## [YOUR OBJECTIVE]
Drop every picture, then repeat the records exactly.

═══ SUPPLIED MATERIAL

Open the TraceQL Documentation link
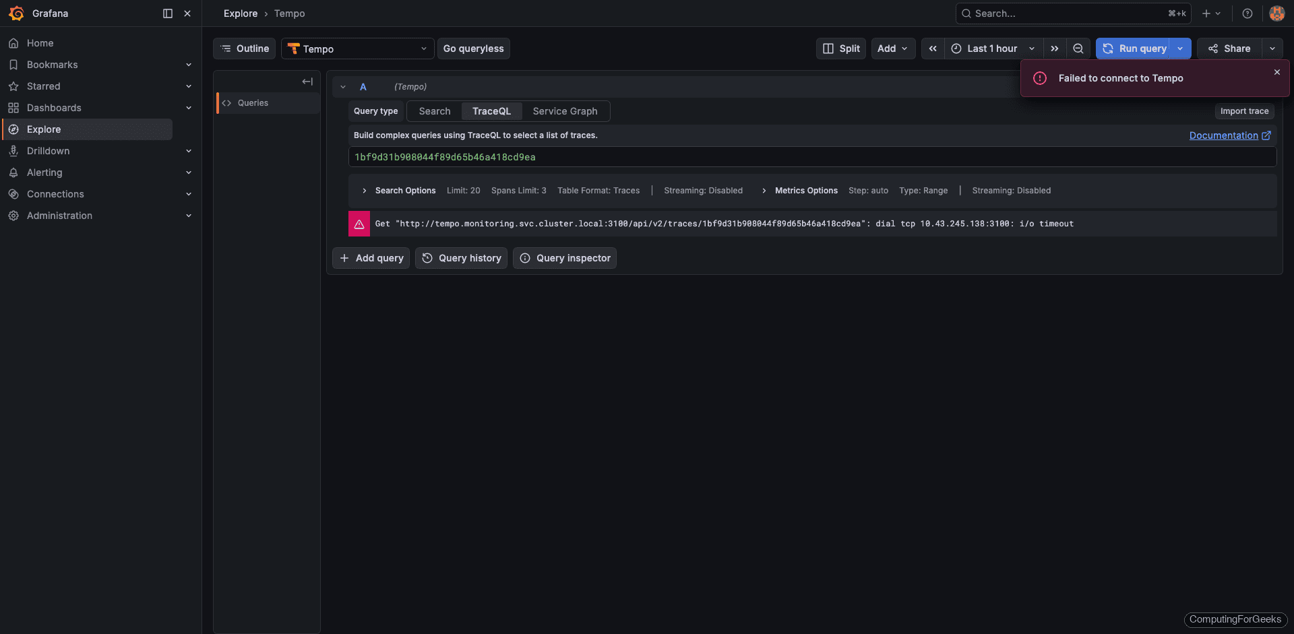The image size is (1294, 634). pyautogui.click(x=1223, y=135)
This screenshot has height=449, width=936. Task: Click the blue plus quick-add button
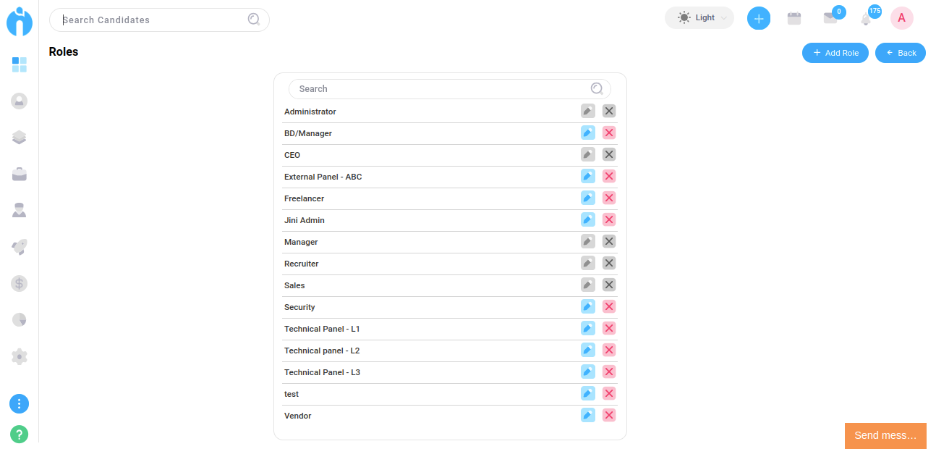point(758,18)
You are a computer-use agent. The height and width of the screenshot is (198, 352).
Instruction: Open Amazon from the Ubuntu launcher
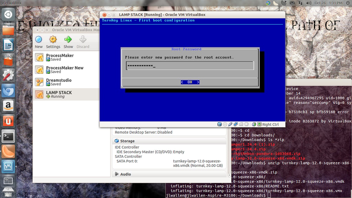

══════

## [TASK RESPONSE]
Open the TraceQL Documentation link
The image size is (1294, 634). pyautogui.click(x=1223, y=135)
This screenshot has height=449, width=936. Task: Click the blue plus quick-add button
point(758,18)
You are a computer-use agent. The height and width of the screenshot is (198, 352).
Instruction: Open Amazon from the Ubuntu launcher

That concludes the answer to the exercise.